-Qué es para ti la poesía y cómo
la definirías.
-A partir de mediados de los 60,
exponer la poética parece obligado. Si por tal entendemos la reflexión
necesaria acerca de la propia poesía, confieso que, en mi caso, la escritura me
lleva continuamente a replantearme su origen, naturaleza, evolución, etc., e
incluso a cuestionarme como creador. Pero si, como al uso, se me pide una
especie de declaración programática, sólo puedo ofrecer escepticismo, sabiendo
de antemano que, entre las de su género, son sumamente escasas las que luego
responden a la realidad de los textos, convertidas en uno más, brillante y
conceptuoso, alejado de la escritura e inútil, en definitiva. Casi todos mis
libros, uno a uno, contienen reflexiones metapoéticas que, como corresponde,
más que ofrecer respuestas convincentes, formulan preguntas, ¿o no es la duda
acaso el combustible que mueve al arte?
-Cuéntanos cómo entraste a formar
parte de sus filas. Por qué te enamoraste de ella.
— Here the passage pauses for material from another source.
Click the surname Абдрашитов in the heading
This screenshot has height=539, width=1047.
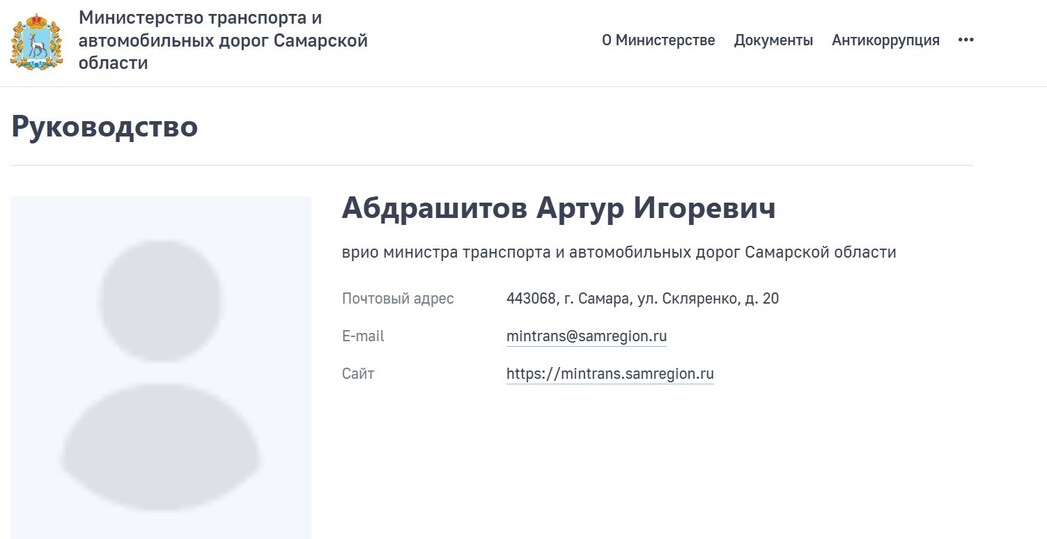click(432, 208)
-Mi primera maestra fue mi madre.
Amaba la poesía y era devota del modernismo; de Rubén, sobre todo, cuyas obras
completas me recitaba o leía, en vez de cantarme nanas. Recuerdo aquel libro,
hermosísimo, que intenté sustraerle muchas veces, sin éxito. En él puede
decirse que aprendí a leer, motivado por la necesidad de acceder por mis
propios medios al tesoro estético que guardaba. Y tanto me caló, que decidí que
yo tenía que ser como aquel poeta y escribir versos tan hermosos como los
suyos. Así, no sé bien si inducido o abducido, entré en esta milicia literaria.
Lógicamente, no me lo planteé con seriedad hasta que estuve en Preu, ya a las
puertas de la Universidad, donde militaría, con Álvaro Salvador y otros poetas
jovencísimos, en el proyecto de una revista, Tragaluz, que tuvo una existencia
bastante efímera, a pesar del apoyo que entonces nos brindara don Federico
Mayor Zaragoza, a la sazón Rector Magnífico de la Universidad de Granada.